Supplied passage>
= Beginning of Section =

Sql-server – Cause of High Disk Queue Length in SQL Server

performancesql server

I have a fairly high-throughput application that occasionally decides to collapse on me. It's not very often – about once every ~3 weeks or so. When it does, if I check out perfmon, I see 100% "Avg. Disk Queue Length" pegging the server.

During these times, I also see lots of nice connection failed messages from SQL Server.

I'm no SQL Server expert, I can do the basics for indexing, taking backups, etc., but that's it.

What would cause something like this? I was thinking perhaps it was a resize of the database (it was down to ~300MB available [and it's a 30 gig database]), or maybe some reindexing gone nuts?

I do have one table in particular that has tons of inserts. Very few reads, but many inserts per second isn't unusual at all.

The server has only ~4 gig of RAM as well, but we do have a dedicated warehouse box that rolls up data every night where most of the heavy querying is directed.

Anyone got any thoughts on what might cause that huge queue length?

Best Answer

OK, so, from what I can tell, it was related to a bunch of things:

  1. resizing files (data and log both)

= End of Section =

Pixel coordinate grounding data:
= Beginning of Section =

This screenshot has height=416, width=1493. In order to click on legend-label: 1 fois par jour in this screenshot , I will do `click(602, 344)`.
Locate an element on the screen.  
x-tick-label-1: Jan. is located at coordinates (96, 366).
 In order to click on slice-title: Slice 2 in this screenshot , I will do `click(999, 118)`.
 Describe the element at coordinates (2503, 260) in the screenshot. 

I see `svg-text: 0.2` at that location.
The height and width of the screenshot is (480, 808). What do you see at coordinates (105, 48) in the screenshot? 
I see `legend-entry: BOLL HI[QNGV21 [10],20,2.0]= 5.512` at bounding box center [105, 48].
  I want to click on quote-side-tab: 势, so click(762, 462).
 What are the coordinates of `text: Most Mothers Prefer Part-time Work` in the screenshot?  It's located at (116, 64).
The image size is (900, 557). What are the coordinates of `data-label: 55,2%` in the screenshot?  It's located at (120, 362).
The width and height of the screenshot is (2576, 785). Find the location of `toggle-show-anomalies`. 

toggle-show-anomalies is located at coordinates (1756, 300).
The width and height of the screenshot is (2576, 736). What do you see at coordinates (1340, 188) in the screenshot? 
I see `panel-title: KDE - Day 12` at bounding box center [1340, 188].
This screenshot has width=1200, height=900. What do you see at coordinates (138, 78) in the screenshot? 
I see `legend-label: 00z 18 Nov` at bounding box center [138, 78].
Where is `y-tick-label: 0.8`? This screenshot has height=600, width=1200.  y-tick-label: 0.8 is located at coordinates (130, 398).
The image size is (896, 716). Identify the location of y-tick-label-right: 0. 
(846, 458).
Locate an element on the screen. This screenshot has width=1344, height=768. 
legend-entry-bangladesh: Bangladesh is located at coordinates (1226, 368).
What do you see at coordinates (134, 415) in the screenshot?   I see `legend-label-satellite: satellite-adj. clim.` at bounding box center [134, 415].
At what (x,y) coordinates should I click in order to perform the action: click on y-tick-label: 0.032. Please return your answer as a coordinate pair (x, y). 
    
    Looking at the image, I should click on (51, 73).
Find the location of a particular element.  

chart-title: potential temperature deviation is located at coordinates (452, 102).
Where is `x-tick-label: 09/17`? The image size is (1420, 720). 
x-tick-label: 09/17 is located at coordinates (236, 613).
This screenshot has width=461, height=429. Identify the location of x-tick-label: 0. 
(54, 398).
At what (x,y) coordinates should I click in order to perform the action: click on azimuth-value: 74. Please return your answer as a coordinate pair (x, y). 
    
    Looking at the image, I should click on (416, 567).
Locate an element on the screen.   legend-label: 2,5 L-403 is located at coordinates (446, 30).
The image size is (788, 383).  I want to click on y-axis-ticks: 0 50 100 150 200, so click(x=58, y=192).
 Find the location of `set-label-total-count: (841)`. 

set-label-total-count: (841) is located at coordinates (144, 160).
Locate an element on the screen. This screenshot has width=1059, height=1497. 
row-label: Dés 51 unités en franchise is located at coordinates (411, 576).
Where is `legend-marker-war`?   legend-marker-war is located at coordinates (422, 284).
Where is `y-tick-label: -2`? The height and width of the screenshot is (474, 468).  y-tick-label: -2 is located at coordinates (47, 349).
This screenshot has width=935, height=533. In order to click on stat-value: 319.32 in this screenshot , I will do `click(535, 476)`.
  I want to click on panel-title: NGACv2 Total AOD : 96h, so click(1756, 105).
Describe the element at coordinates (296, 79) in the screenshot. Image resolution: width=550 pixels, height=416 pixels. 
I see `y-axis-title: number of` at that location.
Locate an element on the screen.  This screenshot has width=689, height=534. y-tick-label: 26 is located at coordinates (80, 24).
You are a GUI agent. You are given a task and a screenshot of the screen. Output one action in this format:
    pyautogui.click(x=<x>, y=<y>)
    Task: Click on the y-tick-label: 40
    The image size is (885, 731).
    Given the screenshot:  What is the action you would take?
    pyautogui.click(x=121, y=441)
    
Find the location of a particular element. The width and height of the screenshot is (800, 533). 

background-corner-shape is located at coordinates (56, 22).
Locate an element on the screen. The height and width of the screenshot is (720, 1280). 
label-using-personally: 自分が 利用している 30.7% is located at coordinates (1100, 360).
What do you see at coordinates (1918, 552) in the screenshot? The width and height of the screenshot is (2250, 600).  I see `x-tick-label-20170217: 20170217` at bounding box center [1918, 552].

= End of Section =

Task set>
1 – Please reproduce the records from the line holding "The height and width of the screenshot is (480, 808)." through the line holding "What do you see at coordinates (134, 415)", inclusive, substituting "image" for "screenshot" and changing nothing else.
2 – Continue the forum thread about high disk queue length in SQL Server from the point where it stops.

Responses to the tasks>
1 –
The height and width of the image is (480, 808). What do you see at coordinates (105, 48) in the image? 
I see `legend-entry: BOLL HI[QNGV21 [10],20,2.0]= 5.512` at bounding box center [105, 48].
  I want to click on quote-side-tab: 势, so click(762, 462).
 What are the coordinates of `text: Most Mothers Prefer Part-time Work` in the image?  It's located at (116, 64).
The image size is (900, 557). What are the coordinates of `data-label: 55,2%` in the image?  It's located at (120, 362).
The width and height of the image is (2576, 785). Find the location of `toggle-show-anomalies`. 

toggle-show-anomalies is located at coordinates (1756, 300).
The width and height of the image is (2576, 736). What do you see at coordinates (1340, 188) in the image? 
I see `panel-title: KDE - Day 12` at bounding box center [1340, 188].
This image has width=1200, height=900. What do you see at coordinates (138, 78) in the image? 
I see `legend-label: 00z 18 Nov` at bounding box center [138, 78].
Where is `y-tick-label: 0.8`? This image has height=600, width=1200.  y-tick-label: 0.8 is located at coordinates (130, 398).
The image size is (896, 716). Identify the location of y-tick-label-right: 0. 
(846, 458).
Locate an element on the screen. This image has width=1344, height=768. 
legend-entry-bangladesh: Bangladesh is located at coordinates (1226, 368).
What do you see at coordinates (134, 415) in the image?   I see `legend-label-satellite: satellite-adj. clim.` at bounding box center [134, 415].

2 –
  2. large number of inserts happening while 1. was going on
  3. one particularly heavy query running while 1. was going on
  4. a hard drive with some pretty high i/o times in general
  5. lack of memory on the server, so hitting the page file on top of everything else

Here were my resolutions:

  1. change the autogrowth settings so I'd have consistent growth when it happens, manually grew both the temp and primary database files to have more space, added additional vlogs to the temp database, and set up a notification so I can manually grow when the database gets below a certain space level.
  2. [nothing to be done about it]
  3. made the heavy query run less often; it was loading up data the user didn't always need, so changed it to run on-demand
  4. [working on getting a new server, this app is growing fast]
  5. [working on getting a new server, this app is growing fast]

So, anyway, it was a combination of a whole bunch of different things, mostly related to SQL, but not exclusively (so Will was correct there).

I'd love to split the answer between everyone, as they had portions of it right, but what can you do...